In this particular case, a group of young veterans organized to oust the local machine and elect their own slate in the primary. We may deplore the use of force but we must also recognize the lesson which this incident points for us all. When the majority of the people know what they want, they will obtain it.
Any local, state or national government, or any political machine, in order to live, must give the people assurance that they can express their will freely and that their votes will be counted. The most powerful machine cannot exist without the support of the people. Political bosses and political machinery can be good, but the minute they cease to express the will of the people, their days are numbered.
This is a lesson which wise political leaders learn young and you may be pretty sure that, when a boss stays in power, he gives the majority of the people what they think they want. If he is bad and indulges in practices which are dishonest, or if he acts for his own interests alone, the people are unwilling to condone these practices.
When the people decide that conditions in their town, county, state or country must change, they will change them, If the leadership has been wise, they will be able to do it peacefully through a secret ballot which is honestly counted, but if the leader has become inflated and too sure of his own importance, he may bring about the kind of action which was taken in Tennessee.

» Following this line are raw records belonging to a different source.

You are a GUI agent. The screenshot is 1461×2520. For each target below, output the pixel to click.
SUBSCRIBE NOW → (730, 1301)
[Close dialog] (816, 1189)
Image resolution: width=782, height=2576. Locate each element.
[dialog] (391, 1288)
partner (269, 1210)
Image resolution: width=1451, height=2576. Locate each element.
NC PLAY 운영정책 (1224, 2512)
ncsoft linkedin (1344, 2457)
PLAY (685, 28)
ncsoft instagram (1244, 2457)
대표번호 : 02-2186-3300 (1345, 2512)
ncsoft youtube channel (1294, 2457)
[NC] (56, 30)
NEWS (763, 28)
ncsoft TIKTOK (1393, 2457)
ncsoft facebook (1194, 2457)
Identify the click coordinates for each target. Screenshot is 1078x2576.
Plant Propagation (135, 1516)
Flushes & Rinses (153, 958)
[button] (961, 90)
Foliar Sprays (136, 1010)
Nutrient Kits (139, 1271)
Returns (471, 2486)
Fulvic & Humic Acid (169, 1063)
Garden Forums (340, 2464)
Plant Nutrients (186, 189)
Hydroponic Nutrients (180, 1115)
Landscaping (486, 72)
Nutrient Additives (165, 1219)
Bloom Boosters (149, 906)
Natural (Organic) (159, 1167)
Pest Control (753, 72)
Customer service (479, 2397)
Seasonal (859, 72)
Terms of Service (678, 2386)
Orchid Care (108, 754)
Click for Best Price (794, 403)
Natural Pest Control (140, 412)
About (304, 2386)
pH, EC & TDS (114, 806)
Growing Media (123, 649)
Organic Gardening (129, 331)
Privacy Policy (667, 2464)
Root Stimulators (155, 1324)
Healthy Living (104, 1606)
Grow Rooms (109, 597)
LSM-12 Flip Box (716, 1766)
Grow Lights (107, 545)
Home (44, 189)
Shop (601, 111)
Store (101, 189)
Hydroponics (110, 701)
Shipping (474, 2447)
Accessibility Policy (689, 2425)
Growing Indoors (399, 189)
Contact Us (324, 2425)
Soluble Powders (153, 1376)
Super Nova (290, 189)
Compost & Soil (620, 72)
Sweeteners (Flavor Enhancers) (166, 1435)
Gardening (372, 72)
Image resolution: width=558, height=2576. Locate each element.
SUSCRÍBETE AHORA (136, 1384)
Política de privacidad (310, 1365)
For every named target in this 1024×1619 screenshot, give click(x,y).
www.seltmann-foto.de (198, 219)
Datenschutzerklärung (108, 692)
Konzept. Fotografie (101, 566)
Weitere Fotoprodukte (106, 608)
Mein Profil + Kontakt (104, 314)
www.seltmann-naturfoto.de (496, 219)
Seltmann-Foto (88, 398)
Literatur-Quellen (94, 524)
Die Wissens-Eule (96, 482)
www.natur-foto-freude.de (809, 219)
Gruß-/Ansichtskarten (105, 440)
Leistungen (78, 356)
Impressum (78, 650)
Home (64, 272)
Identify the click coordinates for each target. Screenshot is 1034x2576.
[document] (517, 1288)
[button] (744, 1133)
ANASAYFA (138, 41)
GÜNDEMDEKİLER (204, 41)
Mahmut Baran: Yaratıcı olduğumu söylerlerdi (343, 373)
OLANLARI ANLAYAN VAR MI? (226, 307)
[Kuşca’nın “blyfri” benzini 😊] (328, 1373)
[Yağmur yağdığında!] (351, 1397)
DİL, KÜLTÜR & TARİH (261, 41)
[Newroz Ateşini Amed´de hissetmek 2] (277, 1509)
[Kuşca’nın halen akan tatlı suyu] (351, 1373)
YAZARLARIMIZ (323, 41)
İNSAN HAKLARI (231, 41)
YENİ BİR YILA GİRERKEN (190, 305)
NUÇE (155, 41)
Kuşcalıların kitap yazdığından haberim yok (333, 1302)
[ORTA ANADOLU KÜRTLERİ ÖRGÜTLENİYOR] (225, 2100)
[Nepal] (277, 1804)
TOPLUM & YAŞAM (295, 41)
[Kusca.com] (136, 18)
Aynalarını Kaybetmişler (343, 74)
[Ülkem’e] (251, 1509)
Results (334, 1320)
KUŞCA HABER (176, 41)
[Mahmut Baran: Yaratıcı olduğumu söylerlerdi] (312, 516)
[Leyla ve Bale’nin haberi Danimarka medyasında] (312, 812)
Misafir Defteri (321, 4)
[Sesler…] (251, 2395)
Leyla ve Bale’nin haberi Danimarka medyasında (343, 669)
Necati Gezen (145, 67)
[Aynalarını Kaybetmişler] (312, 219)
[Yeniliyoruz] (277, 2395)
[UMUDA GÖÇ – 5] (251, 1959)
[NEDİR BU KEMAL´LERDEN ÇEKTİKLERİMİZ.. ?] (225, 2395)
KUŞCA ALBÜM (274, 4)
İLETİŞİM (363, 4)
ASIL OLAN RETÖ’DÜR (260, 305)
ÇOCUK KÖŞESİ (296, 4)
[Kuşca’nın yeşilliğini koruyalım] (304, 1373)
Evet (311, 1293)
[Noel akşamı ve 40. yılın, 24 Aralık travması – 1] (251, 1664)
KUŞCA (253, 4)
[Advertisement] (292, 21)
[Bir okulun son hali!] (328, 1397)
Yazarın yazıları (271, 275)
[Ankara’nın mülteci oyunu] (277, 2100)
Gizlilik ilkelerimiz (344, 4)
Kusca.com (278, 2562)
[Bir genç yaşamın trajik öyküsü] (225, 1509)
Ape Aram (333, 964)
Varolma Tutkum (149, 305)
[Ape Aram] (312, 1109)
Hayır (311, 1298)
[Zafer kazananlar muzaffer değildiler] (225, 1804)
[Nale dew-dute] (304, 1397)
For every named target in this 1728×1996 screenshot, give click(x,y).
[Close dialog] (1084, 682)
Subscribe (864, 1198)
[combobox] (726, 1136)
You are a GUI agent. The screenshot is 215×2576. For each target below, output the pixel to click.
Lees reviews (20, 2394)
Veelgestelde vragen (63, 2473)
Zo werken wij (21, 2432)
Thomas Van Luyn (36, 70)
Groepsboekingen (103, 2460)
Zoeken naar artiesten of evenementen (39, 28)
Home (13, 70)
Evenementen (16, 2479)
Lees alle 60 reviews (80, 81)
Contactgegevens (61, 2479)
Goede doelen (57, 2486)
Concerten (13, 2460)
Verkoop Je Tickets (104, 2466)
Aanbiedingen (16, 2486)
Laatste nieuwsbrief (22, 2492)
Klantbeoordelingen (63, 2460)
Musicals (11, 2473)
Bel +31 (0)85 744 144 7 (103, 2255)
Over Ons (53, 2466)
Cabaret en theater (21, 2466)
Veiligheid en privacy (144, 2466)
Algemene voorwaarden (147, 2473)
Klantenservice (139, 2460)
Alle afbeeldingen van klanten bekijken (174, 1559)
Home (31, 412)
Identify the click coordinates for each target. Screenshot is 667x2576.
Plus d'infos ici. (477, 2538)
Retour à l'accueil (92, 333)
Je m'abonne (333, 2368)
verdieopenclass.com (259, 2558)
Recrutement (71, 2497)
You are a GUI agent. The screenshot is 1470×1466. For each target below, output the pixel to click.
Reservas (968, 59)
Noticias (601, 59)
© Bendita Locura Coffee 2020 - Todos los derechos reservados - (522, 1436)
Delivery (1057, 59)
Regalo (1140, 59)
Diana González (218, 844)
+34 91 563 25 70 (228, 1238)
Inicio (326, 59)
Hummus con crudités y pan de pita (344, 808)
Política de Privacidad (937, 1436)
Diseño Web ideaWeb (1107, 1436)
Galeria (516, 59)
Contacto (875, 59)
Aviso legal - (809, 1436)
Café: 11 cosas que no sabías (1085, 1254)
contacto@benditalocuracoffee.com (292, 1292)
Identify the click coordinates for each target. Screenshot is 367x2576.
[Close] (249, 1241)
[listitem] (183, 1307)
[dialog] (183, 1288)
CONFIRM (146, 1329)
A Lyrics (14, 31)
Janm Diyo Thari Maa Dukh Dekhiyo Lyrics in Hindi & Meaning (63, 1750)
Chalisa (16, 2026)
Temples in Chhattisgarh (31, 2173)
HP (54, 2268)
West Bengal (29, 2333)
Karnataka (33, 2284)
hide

If we want to continue to be a mature people who, at home and abroad, settle our difficulties peacefully and not through the use of force, then we will take to heart this lesson and we will jealously guard our rights. What goes on before and elections, the threats or persuasion by political leaders, may be bad but it cannot prevent the people from really registering their will if they wish to.
The decisive action which has just occurred in our midst is a warning, and one which we cannot afford to overlook.
The Battle of Athens took place in August of 1946 when G.I.’s, who returned from WWII, took up arms against corrupt politicians and party bosses who avoided justice, ignored the United States Constitution and refused to hold fair elections.
This week, Tennessee Secretary of State Tre Hargett claimed a proponent of fair elections made a “terrorist threat” by merely referencing the heroic actions of McMinn citizens. The TBI, who Sec. Hargett sent to visit the fair election proponent, called the Secretary’s claim “unsubstantiated.”
Hopefully Sec. Hargett will find the time this weekend to read up on his Tennessee history. He can start with the Tennessee Blue Book his own office publishes which recounts the heroic efforts of Tennessee citizens who took up arms against corrupt politicians.